##### Excerpted text
If you can observe those three forces clearly, you can manage them – and usually prevent small problems from becoming expensive ones.

Pile temperature – not just “a temperature”

A single temperature reading is comforting, but it can be dangerously misleading. Pile temperature is not a point – it’s a profile. What matters is how temperature behaves across the pile: top vs mid vs bottom, centre vs walls, near doors vs deeper zones, and – if you have multiple bays – bay-to-bay differences.

When temperature distribution is stable and predictable, it usually means your storage is functioning as a system. When it becomes patchy or inconsistent, it is often the first visible sign that airflow distribution, moisture movement, or respiration is changing inside the pile.

Why it matters:

  • Temperature drives respiration. Higher temperature generally increases respiration – and with it CO₂ production, heat generation, and moisture release.
  • Temperature gradients often reveal airflow problems before rot becomes visible.
  • Temperature patterns help interpret dehydration risk, condensation risk, bruise sensitivity, and – for processing lots – sugar behaviour and fry colour risk.

What to measure in real terms:

  • Use consistent locations. A “random walk and poke” approach makes trend detection nearly impossible.
##########
##### Data provided
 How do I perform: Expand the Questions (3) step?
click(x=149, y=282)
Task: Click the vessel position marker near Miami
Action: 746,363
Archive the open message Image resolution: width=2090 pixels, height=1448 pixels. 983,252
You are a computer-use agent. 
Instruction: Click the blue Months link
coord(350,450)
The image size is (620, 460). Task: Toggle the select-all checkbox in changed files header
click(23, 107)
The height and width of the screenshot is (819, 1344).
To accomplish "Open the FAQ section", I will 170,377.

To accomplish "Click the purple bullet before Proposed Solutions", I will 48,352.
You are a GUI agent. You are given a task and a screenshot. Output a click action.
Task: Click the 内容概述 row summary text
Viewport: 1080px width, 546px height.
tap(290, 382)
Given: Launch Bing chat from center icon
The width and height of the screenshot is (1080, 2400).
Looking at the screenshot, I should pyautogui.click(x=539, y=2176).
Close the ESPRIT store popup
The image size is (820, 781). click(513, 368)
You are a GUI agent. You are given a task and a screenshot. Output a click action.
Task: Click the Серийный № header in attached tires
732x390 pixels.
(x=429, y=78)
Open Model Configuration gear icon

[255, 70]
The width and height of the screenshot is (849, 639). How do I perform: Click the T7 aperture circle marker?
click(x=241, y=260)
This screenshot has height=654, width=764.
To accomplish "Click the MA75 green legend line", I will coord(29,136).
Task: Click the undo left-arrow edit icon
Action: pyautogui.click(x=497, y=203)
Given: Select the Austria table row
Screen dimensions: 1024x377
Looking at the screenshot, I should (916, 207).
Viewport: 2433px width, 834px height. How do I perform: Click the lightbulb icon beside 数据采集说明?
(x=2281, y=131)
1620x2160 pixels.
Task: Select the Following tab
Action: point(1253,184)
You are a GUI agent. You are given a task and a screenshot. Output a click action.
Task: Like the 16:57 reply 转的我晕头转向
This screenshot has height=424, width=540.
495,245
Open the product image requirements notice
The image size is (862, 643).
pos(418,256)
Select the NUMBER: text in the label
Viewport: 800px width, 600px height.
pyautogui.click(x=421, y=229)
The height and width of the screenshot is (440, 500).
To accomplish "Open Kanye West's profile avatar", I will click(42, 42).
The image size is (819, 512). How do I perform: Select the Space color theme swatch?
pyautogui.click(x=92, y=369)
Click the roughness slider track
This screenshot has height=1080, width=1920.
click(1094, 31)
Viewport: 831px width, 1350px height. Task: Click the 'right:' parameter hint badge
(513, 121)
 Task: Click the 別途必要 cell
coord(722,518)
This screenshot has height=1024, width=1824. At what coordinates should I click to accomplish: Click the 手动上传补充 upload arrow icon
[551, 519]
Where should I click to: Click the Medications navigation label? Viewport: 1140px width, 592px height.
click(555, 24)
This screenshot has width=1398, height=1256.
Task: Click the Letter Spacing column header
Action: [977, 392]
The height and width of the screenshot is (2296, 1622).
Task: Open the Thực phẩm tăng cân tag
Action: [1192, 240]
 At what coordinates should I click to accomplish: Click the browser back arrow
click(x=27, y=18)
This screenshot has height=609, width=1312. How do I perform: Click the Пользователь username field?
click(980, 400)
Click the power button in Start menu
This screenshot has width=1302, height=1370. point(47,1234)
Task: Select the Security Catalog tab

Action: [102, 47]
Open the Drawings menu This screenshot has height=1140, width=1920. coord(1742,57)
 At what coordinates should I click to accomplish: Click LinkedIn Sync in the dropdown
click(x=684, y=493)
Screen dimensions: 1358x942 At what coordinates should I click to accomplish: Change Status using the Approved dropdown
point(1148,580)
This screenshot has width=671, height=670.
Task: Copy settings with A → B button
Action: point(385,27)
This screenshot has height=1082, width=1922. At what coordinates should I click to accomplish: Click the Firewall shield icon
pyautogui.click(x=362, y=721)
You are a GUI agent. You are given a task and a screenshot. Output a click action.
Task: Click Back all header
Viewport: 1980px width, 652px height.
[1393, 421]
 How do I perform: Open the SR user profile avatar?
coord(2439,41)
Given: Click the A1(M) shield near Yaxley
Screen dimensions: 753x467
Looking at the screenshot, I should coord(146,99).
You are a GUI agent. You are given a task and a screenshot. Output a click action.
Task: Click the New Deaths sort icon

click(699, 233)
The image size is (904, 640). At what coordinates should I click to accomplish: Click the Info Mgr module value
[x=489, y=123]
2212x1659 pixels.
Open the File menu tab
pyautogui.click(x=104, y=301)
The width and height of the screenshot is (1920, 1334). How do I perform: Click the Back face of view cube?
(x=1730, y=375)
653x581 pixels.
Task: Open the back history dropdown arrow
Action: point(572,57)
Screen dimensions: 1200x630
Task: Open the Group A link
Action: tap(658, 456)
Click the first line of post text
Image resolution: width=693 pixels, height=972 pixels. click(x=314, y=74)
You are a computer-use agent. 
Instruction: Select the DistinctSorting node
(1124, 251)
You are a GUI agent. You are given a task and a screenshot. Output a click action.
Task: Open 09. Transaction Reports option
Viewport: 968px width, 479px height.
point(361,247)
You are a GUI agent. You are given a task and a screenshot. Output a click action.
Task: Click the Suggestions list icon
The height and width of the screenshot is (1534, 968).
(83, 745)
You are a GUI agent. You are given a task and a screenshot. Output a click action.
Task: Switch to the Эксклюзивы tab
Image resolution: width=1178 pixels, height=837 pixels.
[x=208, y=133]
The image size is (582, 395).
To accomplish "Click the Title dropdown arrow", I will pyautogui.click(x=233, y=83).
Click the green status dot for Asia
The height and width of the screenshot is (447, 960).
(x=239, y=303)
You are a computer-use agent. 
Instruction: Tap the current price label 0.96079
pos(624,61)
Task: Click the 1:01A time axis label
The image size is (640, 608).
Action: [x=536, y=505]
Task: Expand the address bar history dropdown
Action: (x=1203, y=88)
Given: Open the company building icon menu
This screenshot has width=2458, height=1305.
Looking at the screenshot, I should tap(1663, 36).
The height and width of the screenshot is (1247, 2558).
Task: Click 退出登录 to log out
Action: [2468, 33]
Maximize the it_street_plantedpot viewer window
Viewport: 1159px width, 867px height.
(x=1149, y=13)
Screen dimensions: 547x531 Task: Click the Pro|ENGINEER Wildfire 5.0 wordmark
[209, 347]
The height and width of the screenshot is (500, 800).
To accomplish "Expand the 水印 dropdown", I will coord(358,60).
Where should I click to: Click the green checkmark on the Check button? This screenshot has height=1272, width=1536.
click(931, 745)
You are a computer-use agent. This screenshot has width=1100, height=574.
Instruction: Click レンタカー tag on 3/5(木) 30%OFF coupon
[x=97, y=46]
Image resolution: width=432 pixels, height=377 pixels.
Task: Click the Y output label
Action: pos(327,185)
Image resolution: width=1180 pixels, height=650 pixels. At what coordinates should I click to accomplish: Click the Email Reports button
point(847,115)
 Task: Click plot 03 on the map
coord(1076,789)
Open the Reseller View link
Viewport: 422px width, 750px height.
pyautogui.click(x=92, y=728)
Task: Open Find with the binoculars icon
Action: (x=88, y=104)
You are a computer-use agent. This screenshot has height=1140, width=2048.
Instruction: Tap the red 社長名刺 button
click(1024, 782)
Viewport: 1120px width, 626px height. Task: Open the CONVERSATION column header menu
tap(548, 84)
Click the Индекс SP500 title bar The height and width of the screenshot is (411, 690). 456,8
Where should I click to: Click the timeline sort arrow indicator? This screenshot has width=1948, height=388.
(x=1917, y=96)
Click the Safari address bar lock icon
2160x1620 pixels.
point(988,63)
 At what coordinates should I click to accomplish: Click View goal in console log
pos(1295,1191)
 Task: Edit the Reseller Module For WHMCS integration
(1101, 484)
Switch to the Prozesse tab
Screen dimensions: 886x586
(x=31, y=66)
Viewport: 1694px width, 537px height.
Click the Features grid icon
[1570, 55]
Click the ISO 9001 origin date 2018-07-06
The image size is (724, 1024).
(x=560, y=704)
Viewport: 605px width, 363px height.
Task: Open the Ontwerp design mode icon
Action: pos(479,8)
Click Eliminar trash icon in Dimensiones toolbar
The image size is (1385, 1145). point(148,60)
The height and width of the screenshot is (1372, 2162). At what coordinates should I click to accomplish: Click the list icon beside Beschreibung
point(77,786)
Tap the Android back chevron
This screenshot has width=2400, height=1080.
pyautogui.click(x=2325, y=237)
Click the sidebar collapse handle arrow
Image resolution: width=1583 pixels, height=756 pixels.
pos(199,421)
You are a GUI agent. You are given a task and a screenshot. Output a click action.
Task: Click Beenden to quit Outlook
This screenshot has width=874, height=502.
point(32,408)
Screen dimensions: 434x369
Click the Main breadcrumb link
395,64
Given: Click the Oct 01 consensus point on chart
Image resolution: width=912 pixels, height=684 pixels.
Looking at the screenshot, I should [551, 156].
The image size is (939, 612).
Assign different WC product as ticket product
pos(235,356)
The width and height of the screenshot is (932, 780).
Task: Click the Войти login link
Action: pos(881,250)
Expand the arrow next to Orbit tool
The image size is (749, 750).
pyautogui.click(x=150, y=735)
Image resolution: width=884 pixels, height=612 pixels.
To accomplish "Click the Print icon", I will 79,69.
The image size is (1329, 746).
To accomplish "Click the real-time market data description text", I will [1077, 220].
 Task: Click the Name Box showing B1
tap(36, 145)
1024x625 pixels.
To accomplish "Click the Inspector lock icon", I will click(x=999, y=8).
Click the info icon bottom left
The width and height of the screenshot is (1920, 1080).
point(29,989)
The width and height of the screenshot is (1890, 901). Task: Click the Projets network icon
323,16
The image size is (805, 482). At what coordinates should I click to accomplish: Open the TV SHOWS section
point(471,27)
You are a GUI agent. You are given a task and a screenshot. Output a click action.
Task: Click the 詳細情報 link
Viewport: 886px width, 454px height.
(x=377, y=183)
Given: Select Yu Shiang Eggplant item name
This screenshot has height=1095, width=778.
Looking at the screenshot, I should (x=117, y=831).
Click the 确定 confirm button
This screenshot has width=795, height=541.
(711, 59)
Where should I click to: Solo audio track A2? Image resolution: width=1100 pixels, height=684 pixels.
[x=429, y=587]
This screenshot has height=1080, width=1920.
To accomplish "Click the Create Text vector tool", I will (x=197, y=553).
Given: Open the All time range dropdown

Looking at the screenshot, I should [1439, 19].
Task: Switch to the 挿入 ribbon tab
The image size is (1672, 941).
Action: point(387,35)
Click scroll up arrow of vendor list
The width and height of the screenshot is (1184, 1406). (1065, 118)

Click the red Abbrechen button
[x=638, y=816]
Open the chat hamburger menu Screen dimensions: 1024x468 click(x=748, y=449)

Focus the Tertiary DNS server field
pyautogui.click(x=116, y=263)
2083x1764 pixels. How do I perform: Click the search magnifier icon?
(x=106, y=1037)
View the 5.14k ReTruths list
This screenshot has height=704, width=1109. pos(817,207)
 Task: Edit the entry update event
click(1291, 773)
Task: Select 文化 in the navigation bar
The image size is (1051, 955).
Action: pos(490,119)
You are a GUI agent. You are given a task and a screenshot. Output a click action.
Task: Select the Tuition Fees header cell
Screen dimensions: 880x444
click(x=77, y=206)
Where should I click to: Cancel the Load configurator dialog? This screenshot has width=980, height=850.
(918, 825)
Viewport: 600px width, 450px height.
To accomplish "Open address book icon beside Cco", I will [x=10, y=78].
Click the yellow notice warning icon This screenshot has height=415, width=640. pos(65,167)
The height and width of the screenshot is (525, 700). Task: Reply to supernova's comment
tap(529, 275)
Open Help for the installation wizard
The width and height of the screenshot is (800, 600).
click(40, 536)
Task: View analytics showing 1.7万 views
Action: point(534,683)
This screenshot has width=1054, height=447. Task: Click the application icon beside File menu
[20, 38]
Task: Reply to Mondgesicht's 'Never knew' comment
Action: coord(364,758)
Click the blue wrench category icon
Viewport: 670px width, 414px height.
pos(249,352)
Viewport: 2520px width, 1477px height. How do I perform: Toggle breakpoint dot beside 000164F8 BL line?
##########
Direction:
Reproduce the excerpt on pile temperature above word for word, in full.

Answer below:
If you can observe those three forces clearly, you can manage them – and usually prevent small problems from becoming expensive ones.

Pile temperature – not just “a temperature”

A single temperature reading is comforting, but it can be dangerously misleading. Pile temperature is not a point – it’s a profile. What matters is how temperature behaves across the pile: top vs mid vs bottom, centre vs walls, near doors vs deeper zones, and – if you have multiple bays – bay-to-bay differences.

When temperature distribution is stable and predictable, it usually means your storage is functioning as a system. When it becomes patchy or inconsistent, it is often the first visible sign that airflow distribution, moisture movement, or respiration is changing inside the pile.

Why it matters:

  • Temperature drives respiration. Higher temperature generally increases respiration – and with it CO₂ production, heat generation, and moisture release.
  • Temperature gradients often reveal airflow problems before rot becomes visible.
  • Temperature patterns help interpret dehydration risk, condensation risk, bruise sensitivity, and – for processing lots – sugar behaviour and fry colour risk.

What to measure in real terms:

  • Use consistent locations. A “random walk and poke” approach makes trend detection nearly impossible.